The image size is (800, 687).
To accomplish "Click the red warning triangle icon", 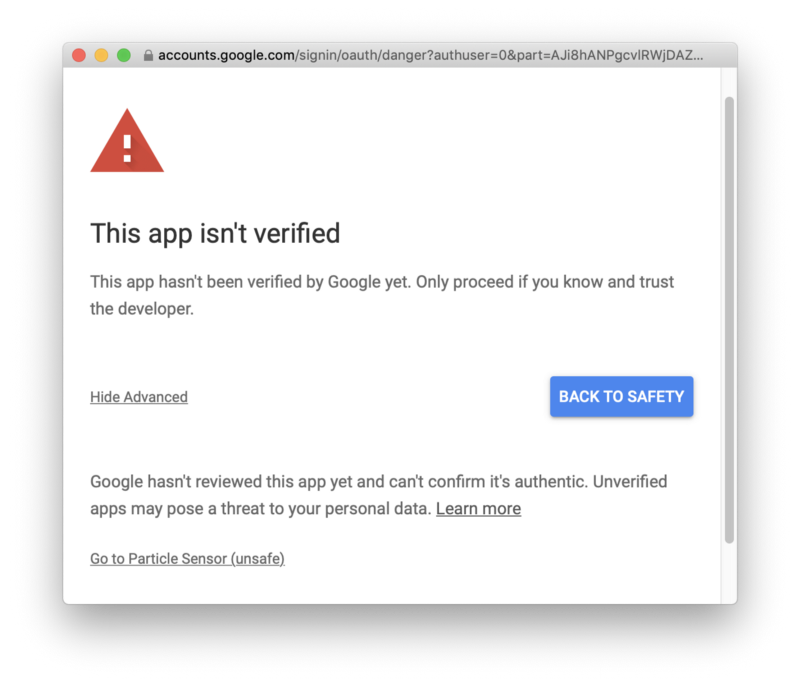I will coord(127,141).
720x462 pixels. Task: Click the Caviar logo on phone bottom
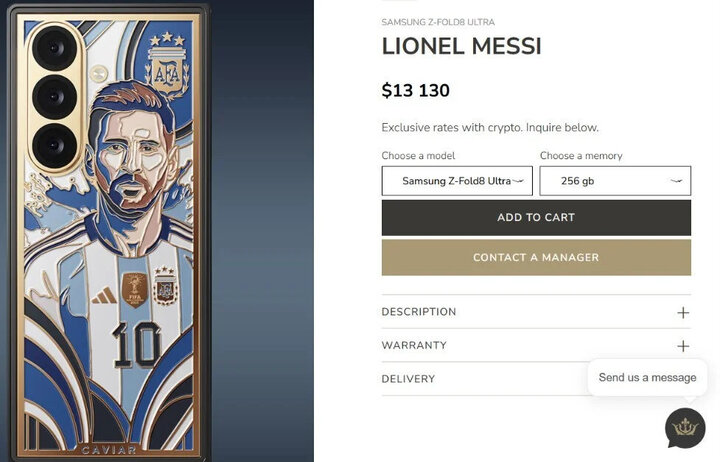coord(109,450)
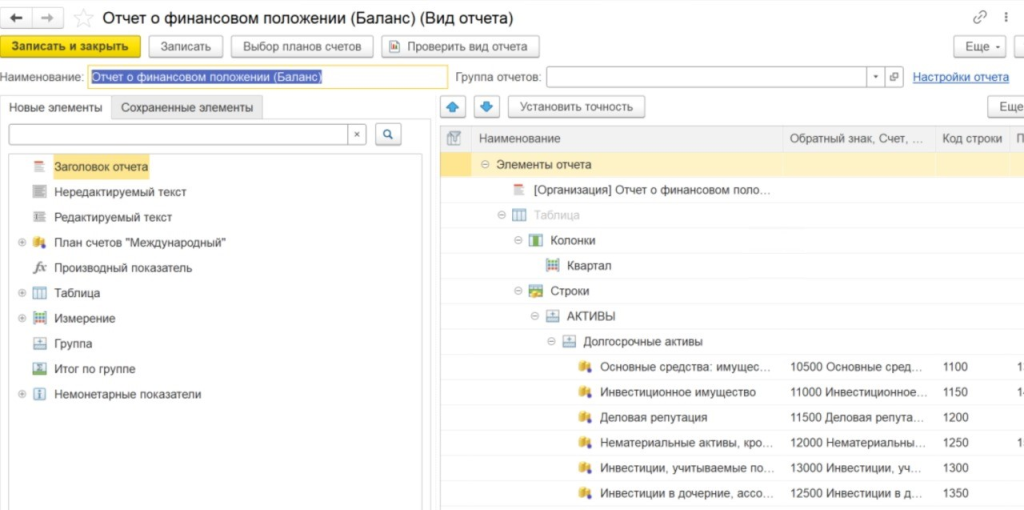Collapse the Колонки node
Image resolution: width=1024 pixels, height=510 pixels.
(518, 240)
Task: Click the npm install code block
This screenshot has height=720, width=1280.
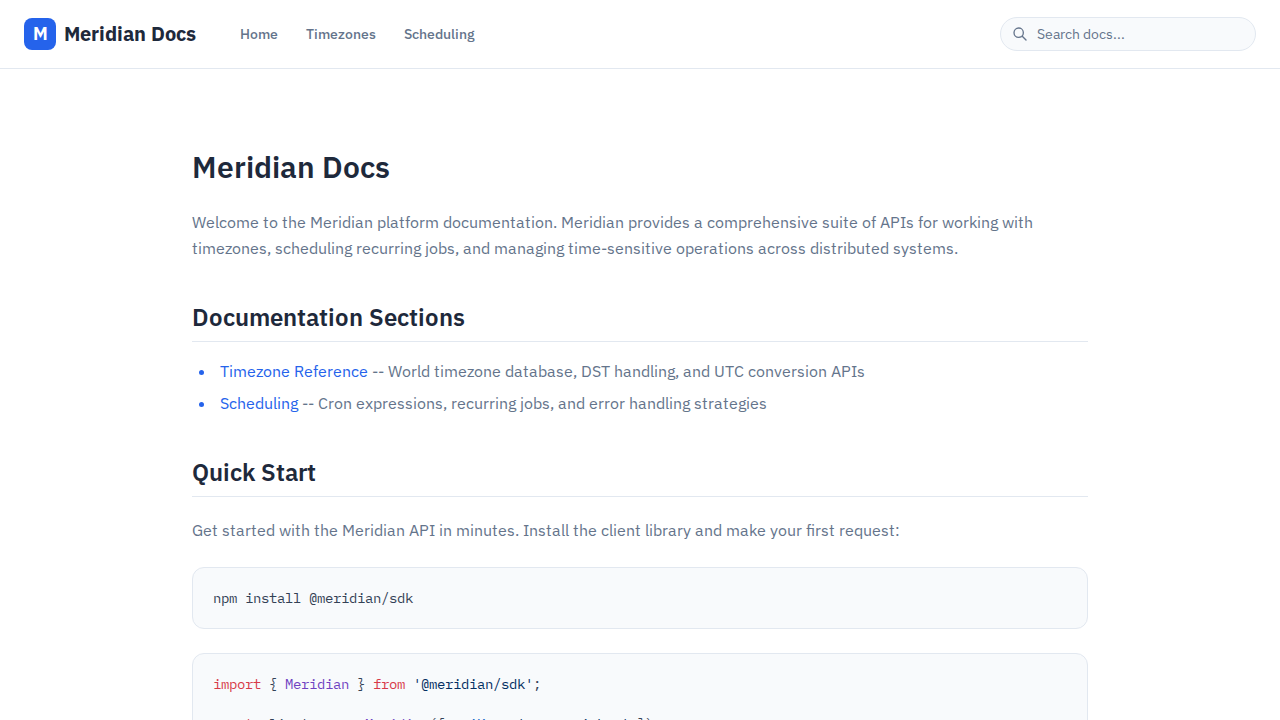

********

Requirements :: Please list each line of the material above that contains the string "pixels", matching case exactly.

Written response ::
720x462 pixels. Task: Click the Caviar logo on phone bottom
Image resolution: width=1024 pixels, height=510 pixels.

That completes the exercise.